Холод сделал свое дело, я отрезвел окончательно, и ясность, с которой мой мозг воспринимал ситуацию, даже взвинчивала меня. Лицо Морташова все время сохраняло выражение некой промежуточности, середины, готовности в любой момент измениться в сторону радости от сознания своего превосходства либо стать озабоченным и усталым. Морташов сохранил это умение вести разговор расчетливо, не договаривая, не раскрываясь полностью.
— Ты переоцениваешь свою роль в этой комбинации, — сказал Морташов. — Академик согласился принять меня. Все обошлось без твоей помощи. Ты прав, я не хотел полностью исключать тебя. Кое-какой навар от наших контактов с академиком ты мог бы иметь. С этой целью и была разыграна маленькая интермедия — встреча старых друзей. Я давал тебе шанс помочь мне, но ты им не воспользовался. Ты был пьян. И ненавистный тебе Морташов выволок тебя с банкета, иначе говоря, спас от позора.
Что я мог ему возразить — он прав. На банкете я вел себя не лучшим образом. Перегорел, ожидая Морташова. Ночь накануне и весь день я думал о предстоящем разговоре.

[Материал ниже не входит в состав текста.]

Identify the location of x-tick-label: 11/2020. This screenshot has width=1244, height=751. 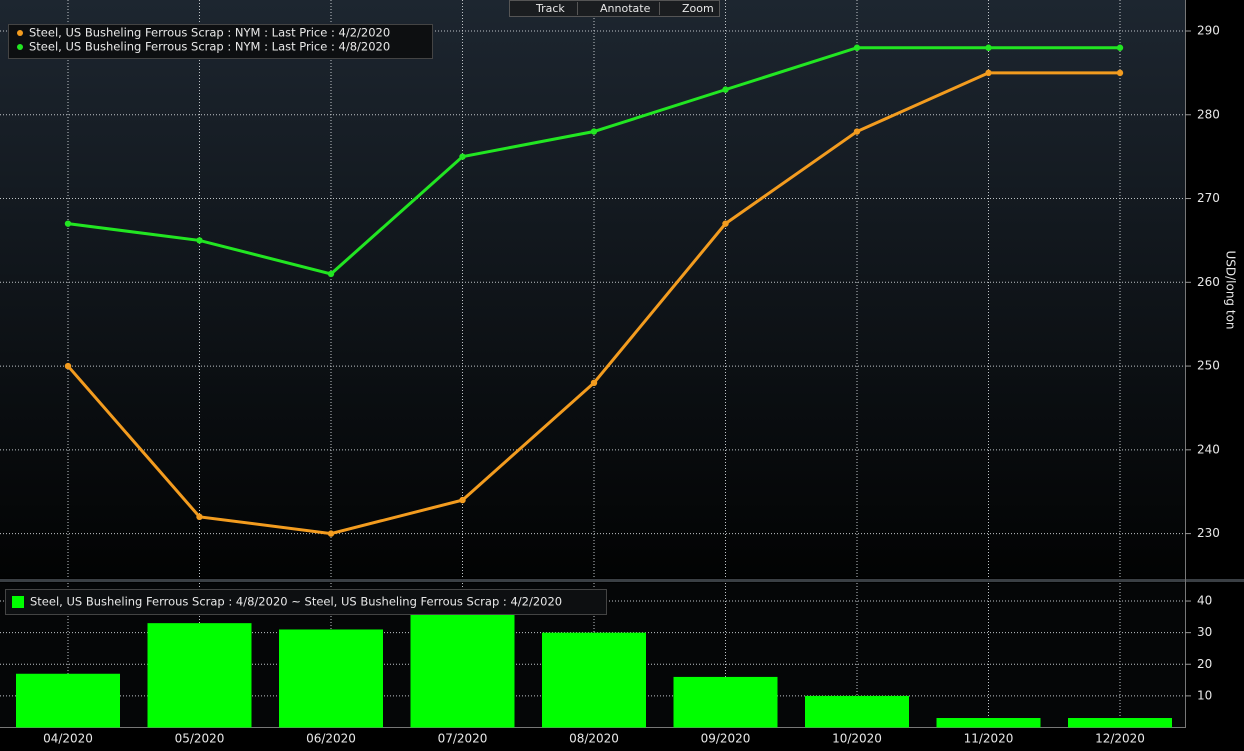
(989, 739).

Не встретив Морташова на банкете, я был близок к отчаянию. Все продуманные, повторенные многократно слова оставались невысказанными, переполняли и разрывали мое нутро, мою душу. Я и выпил не более трех рюмок, но этого хватило, чтобы оглушить меня. Я уверен, его опоздание на банкет не было случайностью. Он знал, что я жду встречи, что готов к ней. Ему важно было застать меня врасплох, уравнять наши шансы. Он ведь не знал, о чем я собираюсь с ним говорить.
Морташов оценил мое молчание. Даже ободряюще похлопал меня по плечу:
— Вот так, дорогой мой. На твоем месте я вел бы себя скромнее. Как уж тебя примет после всех твоих фокусов академик, я не знаю. Думаю, что его состояние будет далеким от радости. Ну скажешь ты ему обо мне еще одну или две гадости. Это ничего не изменит. Академик лишь усомнится в человеке, который слишком неразборчив в методах самоутверждения. И который наивно полагает, что, очернив своего друга, пусть даже бывшего, он тем самым может спасти свою собственную подмоченную репутацию.
Морташов упивался своим превосходством, он очень выразительно жестикулировал, говорил громко, нестесненно.
— Ну а если я к тому же еще и не твой друг, то мое поведение на сегодняшнем банкете, моя готовность, рискуя собственным авторитетом, уберечь тебя от всенародного посрамления, может быть истолкована однозначно — как поступок бескорыстного и благородного человека. Засим ставлю точку. А ты уж сам разберись, что тебе выгоднее: называть меня своим другом или продолжать предавать анафеме.
— Зачем мне тебя кем-то называть. Я буду говорить про Морташова правду.
— О! — он оживился. — Это уже ближе к разумности. Нам есть что вспомнить, и правда о Морташове не самая плохая правда, которая есть на этой земле.